(DATA SHOWN Opens)

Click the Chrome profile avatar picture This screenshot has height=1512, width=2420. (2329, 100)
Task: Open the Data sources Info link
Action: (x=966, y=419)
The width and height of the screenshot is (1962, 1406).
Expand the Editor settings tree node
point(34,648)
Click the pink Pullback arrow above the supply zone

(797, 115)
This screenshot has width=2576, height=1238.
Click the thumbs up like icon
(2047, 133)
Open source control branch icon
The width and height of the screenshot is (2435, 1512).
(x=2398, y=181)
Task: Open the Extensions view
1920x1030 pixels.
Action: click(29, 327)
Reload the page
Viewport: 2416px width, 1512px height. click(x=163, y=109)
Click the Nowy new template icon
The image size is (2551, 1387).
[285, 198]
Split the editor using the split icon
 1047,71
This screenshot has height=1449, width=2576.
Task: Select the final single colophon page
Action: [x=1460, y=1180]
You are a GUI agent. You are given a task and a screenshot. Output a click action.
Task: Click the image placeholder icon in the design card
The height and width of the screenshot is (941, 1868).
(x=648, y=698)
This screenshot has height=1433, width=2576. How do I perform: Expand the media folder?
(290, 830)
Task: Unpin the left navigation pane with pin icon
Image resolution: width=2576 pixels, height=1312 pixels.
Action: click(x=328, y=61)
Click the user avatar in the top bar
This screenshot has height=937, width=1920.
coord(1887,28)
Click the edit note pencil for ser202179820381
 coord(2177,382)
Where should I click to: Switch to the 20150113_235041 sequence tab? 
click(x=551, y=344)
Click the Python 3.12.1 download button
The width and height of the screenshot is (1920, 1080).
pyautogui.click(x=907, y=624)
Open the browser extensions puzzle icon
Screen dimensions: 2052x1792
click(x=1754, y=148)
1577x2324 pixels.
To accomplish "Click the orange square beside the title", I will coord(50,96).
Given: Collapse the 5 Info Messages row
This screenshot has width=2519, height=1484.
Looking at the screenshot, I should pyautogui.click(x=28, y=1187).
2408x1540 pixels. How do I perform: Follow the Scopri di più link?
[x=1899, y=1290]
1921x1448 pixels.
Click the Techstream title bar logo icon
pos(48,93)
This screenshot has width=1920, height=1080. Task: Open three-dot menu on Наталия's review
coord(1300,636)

(DATA SHOWN Closes)

Write the data from above out again, exactly.

Click the Chrome profile avatar picture This screenshot has height=1512, width=2420. (2329, 100)
Task: Open the Data sources Info link
Action: (x=966, y=419)
The width and height of the screenshot is (1962, 1406).
Expand the Editor settings tree node
point(34,648)
Click the pink Pullback arrow above the supply zone

(797, 115)
This screenshot has width=2576, height=1238.
Click the thumbs up like icon
(2047, 133)
Open source control branch icon
The width and height of the screenshot is (2435, 1512).
(x=2398, y=181)
Task: Open the Extensions view
1920x1030 pixels.
Action: click(29, 327)
Reload the page
Viewport: 2416px width, 1512px height. click(x=163, y=109)
Click the Nowy new template icon
The image size is (2551, 1387).
[285, 198]
Split the editor using the split icon
 1047,71
This screenshot has height=1449, width=2576.
Task: Select the final single colophon page
Action: [x=1460, y=1180]
You are a GUI agent. You are given a task and a screenshot. Output a click action.
Task: Click the image placeholder icon in the design card
The height and width of the screenshot is (941, 1868).
(x=648, y=698)
This screenshot has height=1433, width=2576. How do I perform: Expand the media folder?
(290, 830)
Task: Unpin the left navigation pane with pin icon
Image resolution: width=2576 pixels, height=1312 pixels.
Action: click(x=328, y=61)
Click the user avatar in the top bar
This screenshot has height=937, width=1920.
coord(1887,28)
Click the edit note pencil for ser202179820381
 coord(2177,382)
Where should I click to: Switch to the 20150113_235041 sequence tab? 
click(x=551, y=344)
Click the Python 3.12.1 download button
The width and height of the screenshot is (1920, 1080).
pyautogui.click(x=907, y=624)
Open the browser extensions puzzle icon
Screen dimensions: 2052x1792
click(x=1754, y=148)
1577x2324 pixels.
To accomplish "Click the orange square beside the title", I will coord(50,96).
Given: Collapse the 5 Info Messages row
This screenshot has width=2519, height=1484.
Looking at the screenshot, I should pyautogui.click(x=28, y=1187).
2408x1540 pixels. How do I perform: Follow the Scopri di più link?
[x=1899, y=1290]
1921x1448 pixels.
Click the Techstream title bar logo icon
pos(48,93)
This screenshot has width=1920, height=1080. Task: Open three-dot menu on Наталия's review
coord(1300,636)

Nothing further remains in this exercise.